▶ About this exercise
Down to the last line, reproduce the data below exactly.

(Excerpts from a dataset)
···

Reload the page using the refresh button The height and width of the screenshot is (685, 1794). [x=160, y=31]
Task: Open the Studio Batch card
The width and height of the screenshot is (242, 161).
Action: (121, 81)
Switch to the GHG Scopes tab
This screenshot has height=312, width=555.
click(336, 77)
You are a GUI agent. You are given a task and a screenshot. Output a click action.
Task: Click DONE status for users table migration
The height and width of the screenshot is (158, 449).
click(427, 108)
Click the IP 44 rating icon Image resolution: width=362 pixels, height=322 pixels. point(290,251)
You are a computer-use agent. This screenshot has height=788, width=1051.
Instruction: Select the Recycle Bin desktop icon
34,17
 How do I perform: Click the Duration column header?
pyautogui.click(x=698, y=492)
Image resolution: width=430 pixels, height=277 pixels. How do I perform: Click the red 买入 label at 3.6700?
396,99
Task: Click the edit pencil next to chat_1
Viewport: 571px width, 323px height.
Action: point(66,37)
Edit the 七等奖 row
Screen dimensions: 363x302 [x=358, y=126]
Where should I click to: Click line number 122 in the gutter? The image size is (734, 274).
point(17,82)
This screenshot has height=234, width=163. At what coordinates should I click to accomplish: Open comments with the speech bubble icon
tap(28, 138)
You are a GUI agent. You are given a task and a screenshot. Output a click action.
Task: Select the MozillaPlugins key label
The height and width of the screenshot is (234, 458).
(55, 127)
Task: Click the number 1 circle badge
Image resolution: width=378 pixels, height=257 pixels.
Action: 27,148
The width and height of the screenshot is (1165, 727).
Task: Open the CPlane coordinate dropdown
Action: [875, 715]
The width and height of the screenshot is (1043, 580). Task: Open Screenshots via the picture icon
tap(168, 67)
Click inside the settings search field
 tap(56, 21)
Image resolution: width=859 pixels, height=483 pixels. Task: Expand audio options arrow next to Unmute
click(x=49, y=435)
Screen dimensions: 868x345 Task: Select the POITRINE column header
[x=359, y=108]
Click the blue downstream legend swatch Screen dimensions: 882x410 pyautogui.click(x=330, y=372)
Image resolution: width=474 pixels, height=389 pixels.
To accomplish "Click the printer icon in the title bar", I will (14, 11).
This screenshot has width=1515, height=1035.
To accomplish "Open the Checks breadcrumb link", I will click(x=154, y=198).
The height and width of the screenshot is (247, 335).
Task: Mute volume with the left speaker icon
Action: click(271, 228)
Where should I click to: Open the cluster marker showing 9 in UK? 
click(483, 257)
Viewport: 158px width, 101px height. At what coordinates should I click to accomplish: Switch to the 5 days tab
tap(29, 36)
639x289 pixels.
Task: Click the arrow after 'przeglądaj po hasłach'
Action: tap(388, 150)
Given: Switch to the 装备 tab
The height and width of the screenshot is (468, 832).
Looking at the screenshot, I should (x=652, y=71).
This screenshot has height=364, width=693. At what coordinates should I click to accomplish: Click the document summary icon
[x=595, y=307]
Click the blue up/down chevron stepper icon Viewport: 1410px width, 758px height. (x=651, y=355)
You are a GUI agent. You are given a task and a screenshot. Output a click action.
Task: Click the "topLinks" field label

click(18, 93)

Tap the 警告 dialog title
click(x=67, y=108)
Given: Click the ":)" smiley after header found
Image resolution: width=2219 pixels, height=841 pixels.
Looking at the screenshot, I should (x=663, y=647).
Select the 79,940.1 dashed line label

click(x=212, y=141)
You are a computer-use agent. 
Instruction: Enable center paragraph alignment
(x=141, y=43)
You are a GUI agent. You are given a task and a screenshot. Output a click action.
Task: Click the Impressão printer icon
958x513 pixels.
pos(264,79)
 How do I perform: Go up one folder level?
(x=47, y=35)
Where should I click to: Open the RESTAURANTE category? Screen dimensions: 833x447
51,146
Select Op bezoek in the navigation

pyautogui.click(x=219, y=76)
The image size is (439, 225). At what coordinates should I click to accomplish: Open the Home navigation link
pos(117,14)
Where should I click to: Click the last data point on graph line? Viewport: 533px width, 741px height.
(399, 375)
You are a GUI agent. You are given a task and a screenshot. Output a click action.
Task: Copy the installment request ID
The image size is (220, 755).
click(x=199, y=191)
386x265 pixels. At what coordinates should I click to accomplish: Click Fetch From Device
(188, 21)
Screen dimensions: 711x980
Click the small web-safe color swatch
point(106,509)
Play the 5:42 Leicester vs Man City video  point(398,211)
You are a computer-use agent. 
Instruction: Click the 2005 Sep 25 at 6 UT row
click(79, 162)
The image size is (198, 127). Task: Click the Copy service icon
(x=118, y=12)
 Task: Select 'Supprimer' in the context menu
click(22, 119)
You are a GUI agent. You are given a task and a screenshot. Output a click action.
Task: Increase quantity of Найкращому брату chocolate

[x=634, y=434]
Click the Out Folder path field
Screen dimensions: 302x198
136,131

···

▶ Solved exercise
Reload the page using the refresh button The height and width of the screenshot is (685, 1794). [x=160, y=31]
Task: Open the Studio Batch card
The width and height of the screenshot is (242, 161).
Action: (121, 81)
Switch to the GHG Scopes tab
This screenshot has height=312, width=555.
click(336, 77)
You are a GUI agent. You are given a task and a screenshot. Output a click action.
Task: Click DONE status for users table migration
The height and width of the screenshot is (158, 449).
click(427, 108)
Click the IP 44 rating icon Image resolution: width=362 pixels, height=322 pixels. point(290,251)
You are a computer-use agent. This screenshot has height=788, width=1051.
Instruction: Select the Recycle Bin desktop icon
34,17
 How do I perform: Click the Duration column header?
pyautogui.click(x=698, y=492)
Image resolution: width=430 pixels, height=277 pixels. How do I perform: Click the red 买入 label at 3.6700?
396,99
Task: Click the edit pencil next to chat_1
Viewport: 571px width, 323px height.
Action: point(66,37)
Edit the 七等奖 row
Screen dimensions: 363x302 [x=358, y=126]
Where should I click to: Click line number 122 in the gutter? The image size is (734, 274).
point(17,82)
This screenshot has height=234, width=163. At what coordinates should I click to accomplish: Open comments with the speech bubble icon
tap(28, 138)
You are a GUI agent. You are given a task and a screenshot. Output a click action.
Task: Select the MozillaPlugins key label
The height and width of the screenshot is (234, 458).
(55, 127)
Task: Click the number 1 circle badge
Image resolution: width=378 pixels, height=257 pixels.
Action: 27,148
The width and height of the screenshot is (1165, 727).
Task: Open the CPlane coordinate dropdown
Action: [875, 715]
The width and height of the screenshot is (1043, 580). Task: Open Screenshots via the picture icon
tap(168, 67)
Click inside the settings search field
 tap(56, 21)
Image resolution: width=859 pixels, height=483 pixels. Task: Expand audio options arrow next to Unmute
click(x=49, y=435)
Screen dimensions: 868x345 Task: Select the POITRINE column header
[x=359, y=108]
Click the blue downstream legend swatch Screen dimensions: 882x410 pyautogui.click(x=330, y=372)
Image resolution: width=474 pixels, height=389 pixels.
To accomplish "Click the printer icon in the title bar", I will (14, 11).
This screenshot has width=1515, height=1035.
To accomplish "Open the Checks breadcrumb link", I will click(x=154, y=198).
The height and width of the screenshot is (247, 335).
Task: Mute volume with the left speaker icon
Action: click(271, 228)
Where should I click to: Open the cluster marker showing 9 in UK? 
click(483, 257)
Viewport: 158px width, 101px height. At what coordinates should I click to accomplish: Switch to the 5 days tab
tap(29, 36)
639x289 pixels.
Task: Click the arrow after 'przeglądaj po hasłach'
Action: tap(388, 150)
Given: Switch to the 装备 tab
The height and width of the screenshot is (468, 832).
Looking at the screenshot, I should (x=652, y=71).
This screenshot has height=364, width=693. At what coordinates should I click to accomplish: Click the document summary icon
[x=595, y=307]
Click the blue up/down chevron stepper icon Viewport: 1410px width, 758px height. (x=651, y=355)
You are a GUI agent. You are given a task and a screenshot. Output a click action.
Task: Click the "topLinks" field label

click(18, 93)

Tap the 警告 dialog title
click(x=67, y=108)
Given: Click the ":)" smiley after header found
Image resolution: width=2219 pixels, height=841 pixels.
Looking at the screenshot, I should (x=663, y=647).
Select the 79,940.1 dashed line label

click(x=212, y=141)
You are a computer-use agent. 
Instruction: Enable center paragraph alignment
(x=141, y=43)
You are a GUI agent. You are given a task and a screenshot. Output a click action.
Task: Click the Impressão printer icon
958x513 pixels.
pos(264,79)
 How do I perform: Go up one folder level?
(x=47, y=35)
Where should I click to: Open the RESTAURANTE category? Screen dimensions: 833x447
51,146
Select Op bezoek in the navigation

pyautogui.click(x=219, y=76)
The image size is (439, 225). At what coordinates should I click to accomplish: Open the Home navigation link
pos(117,14)
Where should I click to: Click the last data point on graph line? Viewport: 533px width, 741px height.
(399, 375)
You are a GUI agent. You are given a task and a screenshot. Output a click action.
Task: Copy the installment request ID
The image size is (220, 755).
click(x=199, y=191)
386x265 pixels. At what coordinates should I click to accomplish: Click Fetch From Device
(188, 21)
Screen dimensions: 711x980
Click the small web-safe color swatch
point(106,509)
Play the 5:42 Leicester vs Man City video  point(398,211)
You are a computer-use agent. 
Instruction: Click the 2005 Sep 25 at 6 UT row
click(79, 162)
The image size is (198, 127). Task: Click the Copy service icon
(x=118, y=12)
 Task: Select 'Supprimer' in the context menu
click(22, 119)
You are a GUI agent. You are given a task and a screenshot. Output a click action.
Task: Increase quantity of Найкращому брату chocolate

[x=634, y=434]
Click the Out Folder path field
Screen dimensions: 302x198
136,131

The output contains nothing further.